## STATED EXERCISE:
Recast as a numbered list the lines of the rows, starting with the line that contains "Open the tweet photo of Prince Haakon" and going on through the line that contains "pos(250,25)", with both included. Omit blank lines and list nothing outside that stretch.

## TASK DATA:
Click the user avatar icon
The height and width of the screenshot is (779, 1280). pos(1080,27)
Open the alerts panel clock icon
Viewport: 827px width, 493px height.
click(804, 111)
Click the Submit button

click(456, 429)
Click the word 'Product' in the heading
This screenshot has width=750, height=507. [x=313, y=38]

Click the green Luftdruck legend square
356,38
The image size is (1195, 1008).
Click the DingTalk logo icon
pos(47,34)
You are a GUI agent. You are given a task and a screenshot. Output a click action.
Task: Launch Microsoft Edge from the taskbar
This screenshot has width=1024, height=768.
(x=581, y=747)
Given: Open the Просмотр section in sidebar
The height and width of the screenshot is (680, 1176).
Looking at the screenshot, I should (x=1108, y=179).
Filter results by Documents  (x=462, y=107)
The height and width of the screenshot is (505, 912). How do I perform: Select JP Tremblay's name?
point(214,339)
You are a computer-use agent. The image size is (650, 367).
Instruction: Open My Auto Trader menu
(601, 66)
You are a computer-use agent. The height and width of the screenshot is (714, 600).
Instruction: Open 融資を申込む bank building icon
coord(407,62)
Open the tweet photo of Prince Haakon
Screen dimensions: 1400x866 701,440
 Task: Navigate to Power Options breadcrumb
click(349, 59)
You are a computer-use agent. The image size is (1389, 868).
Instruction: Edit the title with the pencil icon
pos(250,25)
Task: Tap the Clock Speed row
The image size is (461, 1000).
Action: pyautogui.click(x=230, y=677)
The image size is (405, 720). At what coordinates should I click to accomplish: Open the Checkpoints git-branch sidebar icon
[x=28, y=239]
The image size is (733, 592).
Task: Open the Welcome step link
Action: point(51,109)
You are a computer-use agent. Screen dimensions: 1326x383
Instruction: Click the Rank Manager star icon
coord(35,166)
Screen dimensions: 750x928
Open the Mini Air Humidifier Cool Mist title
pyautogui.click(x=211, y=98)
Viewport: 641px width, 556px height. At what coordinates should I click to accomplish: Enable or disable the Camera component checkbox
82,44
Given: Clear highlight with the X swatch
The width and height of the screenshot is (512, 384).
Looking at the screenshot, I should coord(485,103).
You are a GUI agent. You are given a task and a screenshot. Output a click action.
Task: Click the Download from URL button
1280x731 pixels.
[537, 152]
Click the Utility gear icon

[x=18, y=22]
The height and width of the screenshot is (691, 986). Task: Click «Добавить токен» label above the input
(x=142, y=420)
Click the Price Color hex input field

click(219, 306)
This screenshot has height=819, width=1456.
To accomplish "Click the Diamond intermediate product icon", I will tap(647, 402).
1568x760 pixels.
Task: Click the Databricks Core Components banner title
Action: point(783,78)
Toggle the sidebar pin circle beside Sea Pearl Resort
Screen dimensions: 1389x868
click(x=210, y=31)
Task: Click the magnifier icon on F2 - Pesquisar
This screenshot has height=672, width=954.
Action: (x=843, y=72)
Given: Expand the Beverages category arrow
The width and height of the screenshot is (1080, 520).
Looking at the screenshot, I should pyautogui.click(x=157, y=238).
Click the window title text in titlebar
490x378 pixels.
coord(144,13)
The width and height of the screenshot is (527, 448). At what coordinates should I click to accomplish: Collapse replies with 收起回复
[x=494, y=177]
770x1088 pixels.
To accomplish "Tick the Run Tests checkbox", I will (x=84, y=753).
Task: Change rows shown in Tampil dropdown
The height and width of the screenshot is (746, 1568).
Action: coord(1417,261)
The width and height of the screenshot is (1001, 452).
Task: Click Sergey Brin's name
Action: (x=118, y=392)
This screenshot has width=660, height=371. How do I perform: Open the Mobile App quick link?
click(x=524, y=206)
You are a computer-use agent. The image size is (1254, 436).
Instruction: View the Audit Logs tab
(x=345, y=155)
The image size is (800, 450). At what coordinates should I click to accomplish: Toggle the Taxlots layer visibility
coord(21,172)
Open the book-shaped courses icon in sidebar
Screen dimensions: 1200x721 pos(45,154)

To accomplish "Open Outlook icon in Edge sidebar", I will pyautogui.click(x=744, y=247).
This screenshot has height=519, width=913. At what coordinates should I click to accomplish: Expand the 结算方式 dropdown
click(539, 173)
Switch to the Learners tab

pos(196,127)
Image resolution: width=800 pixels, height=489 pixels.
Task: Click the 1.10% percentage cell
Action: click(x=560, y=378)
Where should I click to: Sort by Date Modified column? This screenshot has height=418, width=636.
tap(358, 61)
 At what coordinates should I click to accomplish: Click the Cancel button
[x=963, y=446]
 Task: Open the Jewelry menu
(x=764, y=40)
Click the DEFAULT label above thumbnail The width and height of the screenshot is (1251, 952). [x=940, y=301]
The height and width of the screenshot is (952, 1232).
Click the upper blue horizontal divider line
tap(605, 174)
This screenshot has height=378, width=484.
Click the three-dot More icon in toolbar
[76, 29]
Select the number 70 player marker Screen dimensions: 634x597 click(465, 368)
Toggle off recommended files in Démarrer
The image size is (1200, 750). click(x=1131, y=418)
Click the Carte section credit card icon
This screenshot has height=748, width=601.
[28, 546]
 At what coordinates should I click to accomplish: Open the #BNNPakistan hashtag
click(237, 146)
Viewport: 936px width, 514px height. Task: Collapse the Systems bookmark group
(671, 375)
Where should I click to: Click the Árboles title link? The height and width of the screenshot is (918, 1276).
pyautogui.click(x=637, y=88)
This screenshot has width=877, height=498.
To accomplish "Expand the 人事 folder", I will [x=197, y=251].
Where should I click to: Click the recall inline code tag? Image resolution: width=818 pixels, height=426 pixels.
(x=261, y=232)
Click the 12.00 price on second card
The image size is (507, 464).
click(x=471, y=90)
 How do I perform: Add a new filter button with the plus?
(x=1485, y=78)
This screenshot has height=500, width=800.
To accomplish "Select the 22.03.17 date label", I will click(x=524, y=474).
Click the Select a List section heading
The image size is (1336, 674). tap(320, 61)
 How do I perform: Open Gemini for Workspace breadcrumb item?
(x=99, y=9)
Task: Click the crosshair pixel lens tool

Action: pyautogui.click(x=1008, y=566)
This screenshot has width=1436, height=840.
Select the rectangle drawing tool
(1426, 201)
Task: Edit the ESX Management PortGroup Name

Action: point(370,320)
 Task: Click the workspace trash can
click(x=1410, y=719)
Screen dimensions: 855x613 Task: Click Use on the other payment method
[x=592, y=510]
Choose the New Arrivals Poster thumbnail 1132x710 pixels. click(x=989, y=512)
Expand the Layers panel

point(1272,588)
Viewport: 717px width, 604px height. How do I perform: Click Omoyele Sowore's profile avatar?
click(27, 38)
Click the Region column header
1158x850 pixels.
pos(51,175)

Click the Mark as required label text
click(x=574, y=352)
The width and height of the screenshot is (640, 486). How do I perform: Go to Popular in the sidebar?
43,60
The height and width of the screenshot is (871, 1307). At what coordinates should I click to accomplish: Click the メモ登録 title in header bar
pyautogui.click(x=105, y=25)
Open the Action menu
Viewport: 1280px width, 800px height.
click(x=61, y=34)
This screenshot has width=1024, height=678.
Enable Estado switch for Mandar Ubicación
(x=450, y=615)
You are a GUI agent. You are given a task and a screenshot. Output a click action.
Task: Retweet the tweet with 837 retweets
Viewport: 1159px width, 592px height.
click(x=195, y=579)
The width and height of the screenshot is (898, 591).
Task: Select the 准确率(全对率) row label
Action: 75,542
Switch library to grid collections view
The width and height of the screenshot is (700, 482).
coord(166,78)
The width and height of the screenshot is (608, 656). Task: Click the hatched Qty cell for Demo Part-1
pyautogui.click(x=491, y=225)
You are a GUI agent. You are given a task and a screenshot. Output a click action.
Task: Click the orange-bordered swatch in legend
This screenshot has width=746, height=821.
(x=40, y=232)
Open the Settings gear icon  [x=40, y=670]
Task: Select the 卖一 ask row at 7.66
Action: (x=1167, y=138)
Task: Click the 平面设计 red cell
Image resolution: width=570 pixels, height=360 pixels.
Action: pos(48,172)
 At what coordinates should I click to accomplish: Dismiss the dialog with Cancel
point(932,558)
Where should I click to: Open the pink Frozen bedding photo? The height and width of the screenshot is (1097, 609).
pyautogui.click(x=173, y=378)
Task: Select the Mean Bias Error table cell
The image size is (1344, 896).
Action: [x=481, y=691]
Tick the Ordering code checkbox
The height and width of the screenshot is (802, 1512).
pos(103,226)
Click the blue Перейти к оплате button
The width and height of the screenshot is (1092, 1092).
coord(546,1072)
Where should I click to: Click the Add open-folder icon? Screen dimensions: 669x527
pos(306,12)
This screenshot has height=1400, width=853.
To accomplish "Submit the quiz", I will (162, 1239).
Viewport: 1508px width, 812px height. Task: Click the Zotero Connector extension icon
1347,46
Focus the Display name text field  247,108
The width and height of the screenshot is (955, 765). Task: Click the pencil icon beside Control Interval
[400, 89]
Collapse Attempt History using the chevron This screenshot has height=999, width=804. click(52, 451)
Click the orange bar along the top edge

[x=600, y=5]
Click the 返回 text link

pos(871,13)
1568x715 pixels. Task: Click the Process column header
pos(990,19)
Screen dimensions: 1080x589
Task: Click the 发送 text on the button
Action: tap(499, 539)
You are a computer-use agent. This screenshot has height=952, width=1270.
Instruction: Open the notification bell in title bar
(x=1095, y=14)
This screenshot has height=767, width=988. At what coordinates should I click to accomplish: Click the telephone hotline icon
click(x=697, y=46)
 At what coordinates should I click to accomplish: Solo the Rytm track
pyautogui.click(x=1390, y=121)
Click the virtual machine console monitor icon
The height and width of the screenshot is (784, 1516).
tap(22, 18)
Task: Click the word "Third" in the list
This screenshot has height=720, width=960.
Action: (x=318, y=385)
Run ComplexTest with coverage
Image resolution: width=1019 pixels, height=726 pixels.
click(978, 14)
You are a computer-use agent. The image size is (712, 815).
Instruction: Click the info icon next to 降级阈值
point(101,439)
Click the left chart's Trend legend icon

## COMPLETED EXERCISE:
1. Open the tweet photo of Prince Haakon
2. Screen dimensions: 1400x866 701,440
3.  Task: Navigate to Power Options breadcrumb
4. click(349, 59)
5. You are a computer-use agent. The image size is (1389, 868).
6. Instruction: Edit the title with the pencil icon
7. pos(250,25)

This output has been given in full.